PARIS: President Emmanuel Macron told executives from the world’s biggest technology firms on Wednesday that he wanted innovation to be a driving force for the French economy, but also that they needed to contribute more to society.
The French leader paints himself as a champion of France’s plugged-in youth and wants to transform France into a “startup nation” that draws higher investments into technology and artificial intelligence. He is also spearheading efforts in Europe to have digital companies pay more tax at source.

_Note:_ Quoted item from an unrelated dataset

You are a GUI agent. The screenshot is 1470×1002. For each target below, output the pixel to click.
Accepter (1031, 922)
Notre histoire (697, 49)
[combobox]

Macron’s guest-list included Facebook Inc. Chief Executive Mark Zuckerberg, IBM’s Virginia Rometty, Intel Corp’s Brian Krzanich, Microsoft Corp’s Satya Nadella and a raft of other big hitters in the corporate world.
“There is no free lunch,” he quipped in English to the executives lined up on the steps of the Elysee Palace for a photo call at a lunch meeting. “So I want from you some commitments.”
As Macron spoke, IBM announced it would hire about 1,400 people in France over the next two years in the fields of blockchain and cloud computing.
Ride-hailing app Uber also said it planned to offer all its European drivers an upgraded version of the health insurance it already provides in France in a drive to attract independent workers and fend off criticism over their treatment.
Macron will hold one-on-one talks with Mark Zuckerberg on tax and data privacy on the sidelines of the Tech For Good summit — a day after the Facebook chief executive faced questions from European Union lawmakers.
Those talks will be frank, an Elysee official said ahead of the meeting. While Macron will be pitching France Inc, he will also push his case for a European Union tax on digital turnover and a tougher fight against both data piracy and fake news.
Zuckerberg on Tuesday sailed through a grilling from EU lawmakers about the social network’s data policies, apologizing to leaders of the European Parliament for a massive data leak but dodging numerous questions.
Macron told the executives that business needed to do more in tackling issues such as inequality and climate change.
“It is not possible just to have free riding on one side, when you make a good business,” the French president said.